Fewer than two dozen studies of EMDR's effectiveness have been done, yielding mixed results. Some show a majority of patients treated with EMDR experience a significant, lasting reduction in PTSD symptoms compared to patients who receive no treatment. But EMDR-treated patients rarely seem to fare much better when compared with patients who receive other kinds of therapy, leading Shapiro's many critics to say all she's done is to add sleight of hand to an amalgam of old therapies. In 1997, clinical psychologists Gerald Rosen and Jeffrey Lohr wrote, "What appears to have happened is that Shapiro took existing elements from cognitive-behavior therapies, added the unnecessary ingredient of finger waving, and then took the new technique on the road before science could catch up."
Shapiro is the first to acknowledge that her eight-step EMDR method incorporates elements from several existing therapies in addition to the unique eye-movement stimulation technique. "But all we have to do," she says in response to detractors, "is keep allowing the research to come out, which keeps showing that EMDR works. And the idea is healing people, it's not having a theoretical argument." Patients who feel better after EMDR agree.
Laurie Sprinzen was napping on a Long Island Railroad commuter train one evening in December 1993, when she awoke to the sound of gunshots. A man named Colin Ferguson had opened fire, killing six passengers before being overpowered by others. Sprinzen recalls "pandemonium," and remembers standing on the station platform later, "looking around, and still not really knowing what was going on, and seeing somebody's head against the side of the train, and there was blood visible." In the days that followed, Sprinzen says she "Freaked out. I wouldn't even drive to the train station. I was really afraid, because every time I closed my eyes, I saw that head against the window."

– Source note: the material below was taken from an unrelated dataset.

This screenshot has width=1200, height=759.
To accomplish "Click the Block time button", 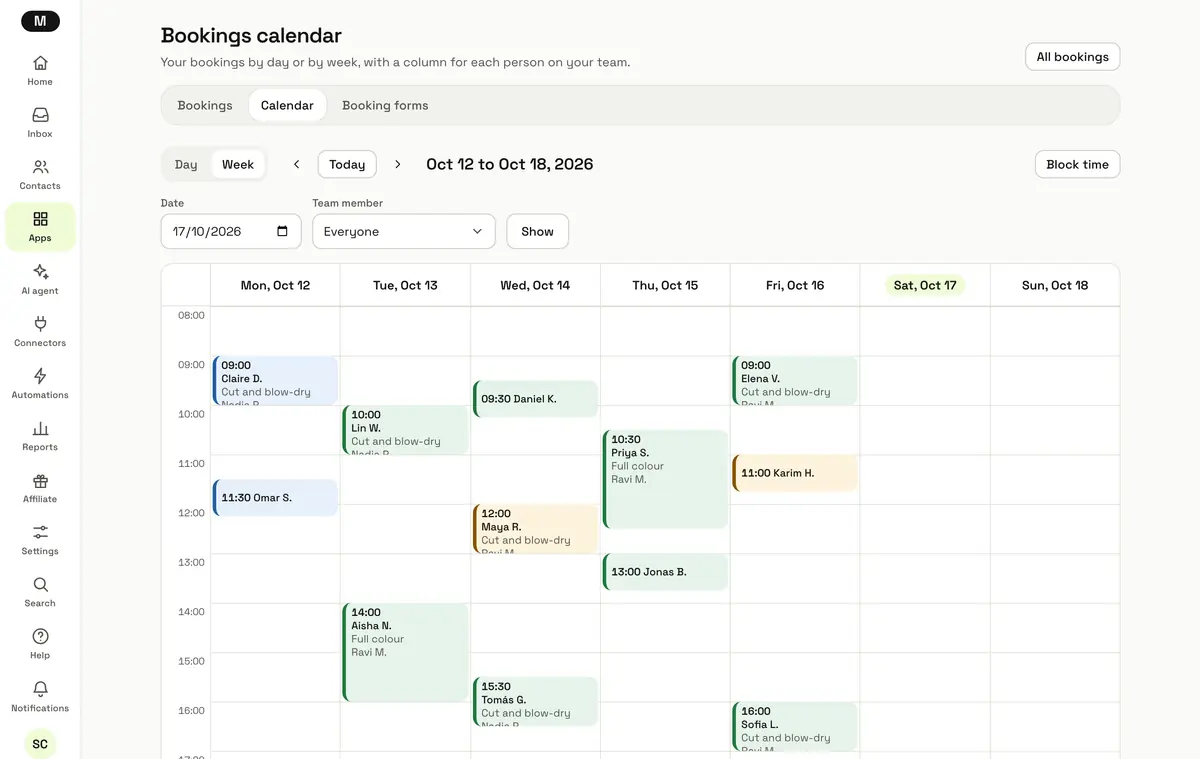I will coord(1077,164).
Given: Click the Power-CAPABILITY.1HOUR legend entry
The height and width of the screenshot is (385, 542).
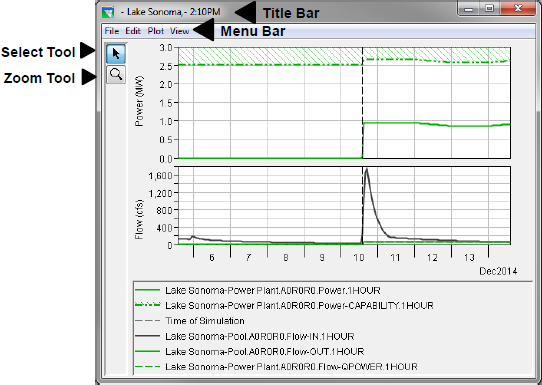Looking at the screenshot, I should [299, 306].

Sprinzen sought help from a therapist who had treated her for another problem years earlier, and this time he offered to try EMDR. After just three sessions, she says, her fears were gone. "I really don't know [how it works]," she told She TV, "but what I think it does is you're concentrating on one level, whether it be following a hand or the tapping, cause you get into the rhythm of that hand going back and forth, that it's almost like you zone out of what you were thinking about, for even that 10 seconds with the fingers going back and forth. And then when you get back into the question, it's not as imperative anymore. It changes your focus. You don't have to walk around being scared about a thing. I mean, I could not get on a train that I had been doing for 15 years, so, you know, it worked for me."